Zorgatone commented 7 years ago

There's also this one http://jsonlines.org/

kyeotic commented 5 years ago

I see JSON Text Sequences as having one major advantage and one minor disadvantages.

The advantage is that you can safely stream JSON that has values containing newlines, which NDJSON cannot do. This is major because string values containing newlines are valid JSON, and fairly common on the web, so NDJSON clients need to first replace all the newlines with some pre-arranged character before sending and then replace again when parsing.

The disadvantage is that its harder for a human to read the content. This is minor because its still possible for a human to read, and also because I don't think the wire-format needs to match the storage format.

I don't see why anyone would pick NDJSON over JSON text sequences given these.

clue commented 5 years ago

This is major because string values containing newlines are valid JSON.

According to RFC 7159 control characters (which includes newlines) need to be escaped, i.e. a valid string would be "hello\nworld" whereas a literal newline character in a string would be invalid JSON.

In other words, strings containing escaped newlines are supported in JSON just like they're supported in NDJSON and JSON Text Sequences.

On top of this, JSON also allow insignificant whitespace between any structural elements (this is commonly referred to as "pretty printing"). While JSON Text Sequences allows actual newlines here as well, this is not allowed by NDJSON.

I understand where you're coming from and agree that this may not cover all possible use cases. That being said, from my personal, professional experience I would argue that this is actually much less of problem that it might appear at first. Many of the applications where a streaming format like NDJSON makes sense use JSON values without any insignificant whitespace to reduce bandwidth.

I've been working with implementations of NDJSON and JSON Text Sequences for PHP and also did a quick comparison in my blog: https://www.lueck.tv/2018/introducing-reactphp-ndjson. My main take away is that they're somewhat interchangeable for the most part. JSON Text Sequences has the benefit of being a standard, but who knows if NDJSON will catch up (#21)…

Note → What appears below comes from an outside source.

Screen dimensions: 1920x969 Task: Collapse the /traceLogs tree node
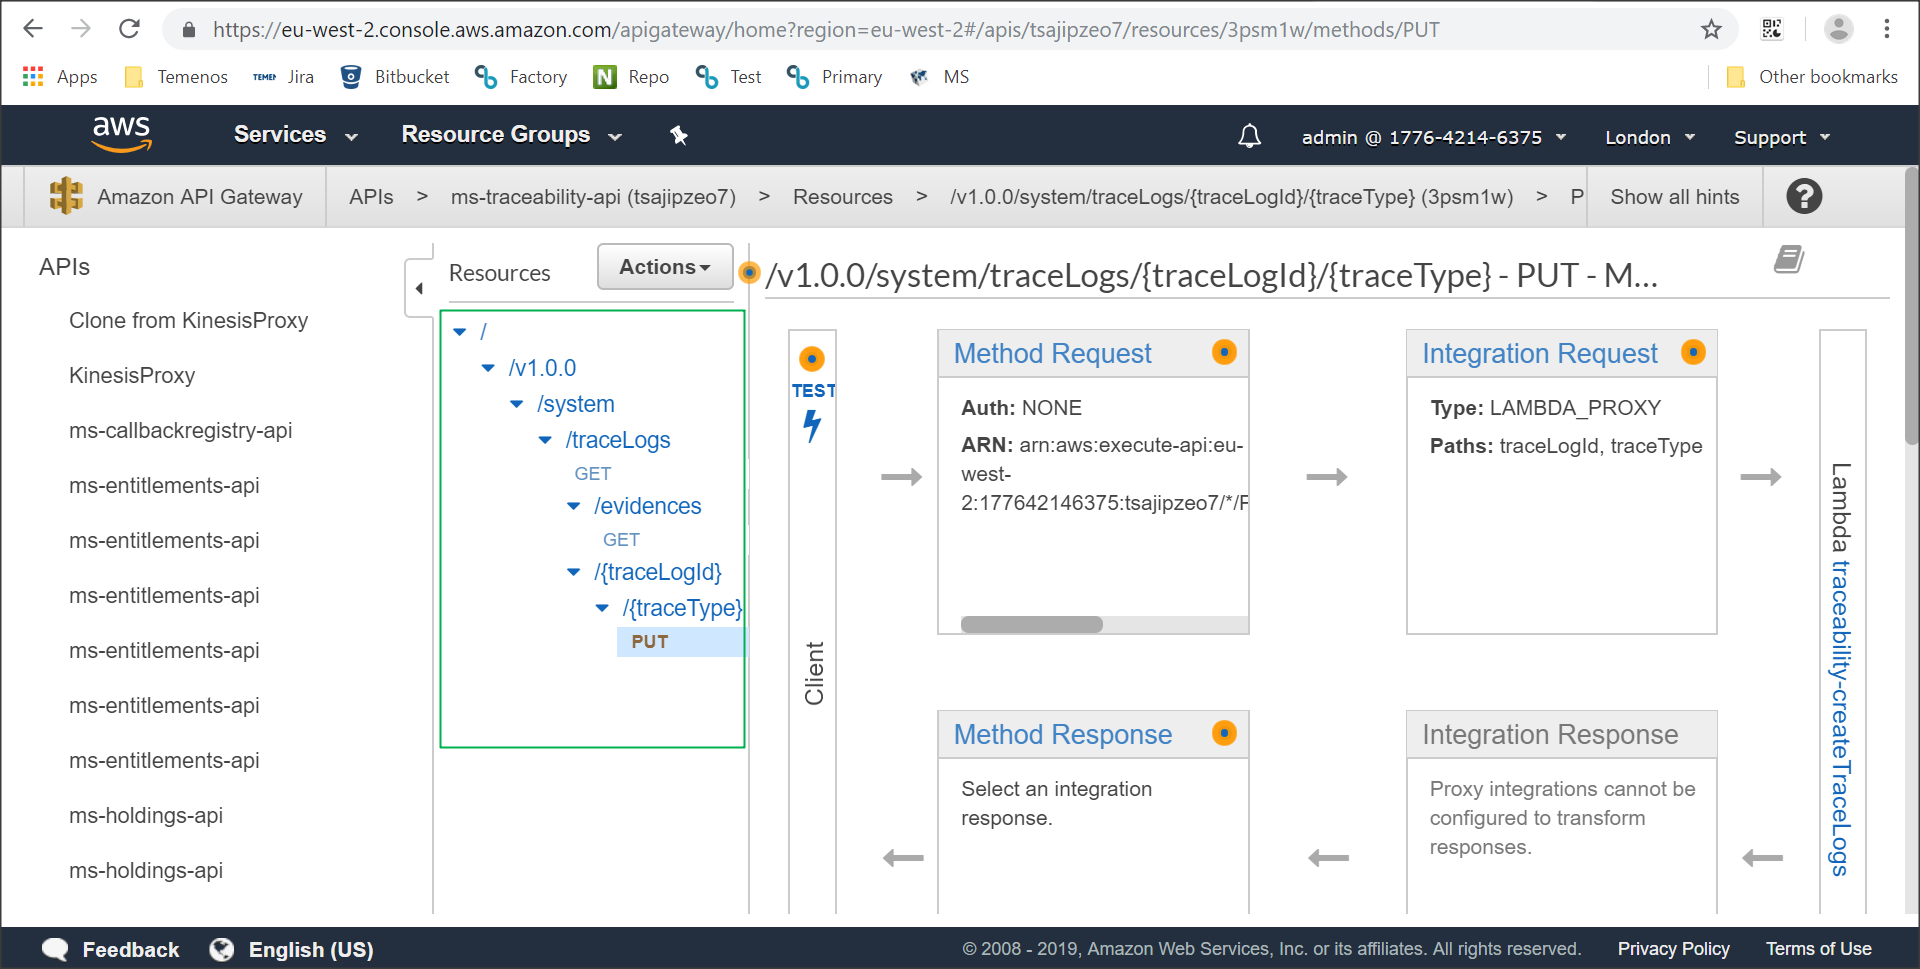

kyeotic commented 5 years ago

The front page of the repo says

The JSON texts MUST NOT contain newlines or carriage returns.

which contradicts what you said.

clue commented 5 years ago

@tyrsius A "JSON text" is the serialized value, for example an object {"name":"Alice"}, but also just primitive values like 42, null and strings like "Bob". See also https://tools.ietf.org/html/rfc7159#section-2 for more details.

You're right that the NDJSON spec says that each JSON text MUST NOT contain newlines and carriage returns. However, JSON already mandates that newlines in strings MUST be escaped like the previous example ("hello\nworld"). This means that JSON can support newlines in strings just fine, they just need to be escaped. Likewise, NDJSON also supports escaped newlines in string values.

What NDJSON does not allow is insignificant whitespace containing newlines. For example, the following JSON text is valid JSON, but not valid NDJSON because it spans multiple lines:

{
    "name": "Alice"
}

To re-iterate, the following is valid NDJSON:

{"name":"Alice","comment":"hello\nworld"}
{"name":"Bob","comment":"hello\nagain"}
kyeotic commented 5 years ago

I guess I'm not clear on what the distinction is. The escape sequence is how an n becomes a "newline" in any string in JavaScript/JSON. If you have a string that contains newlines those newlines are \n in the string, The fact that they might also be in a JSON VALUE can only be determined if your parse the string as JSON first.

How could an NDJSON streaming parser tell the difference between a "newline that starts a new line" and a "newline in a JSON string _value"?

In other words, how could an NDJSON client tell the difference between these two? 1.

{"name":"Alice","comment":"hello\nworld"}
{"name":"Bob","comment":"hello\nagain"}

2.

{"name":"Alice","comment":"hello
world"}
{"name":"Bob","comment":"hello
again"}
millette commented 5 years ago

@tyrsius

{"name":"Alice","comment":"hello
world"}

is invalid json and invalid ndjson. The newline must be escaped (written out as \n).

Whereas

{"name":"Alice",
"comment":"helloworld"}

is valid json, but invalid ndjson.

Hope that helps.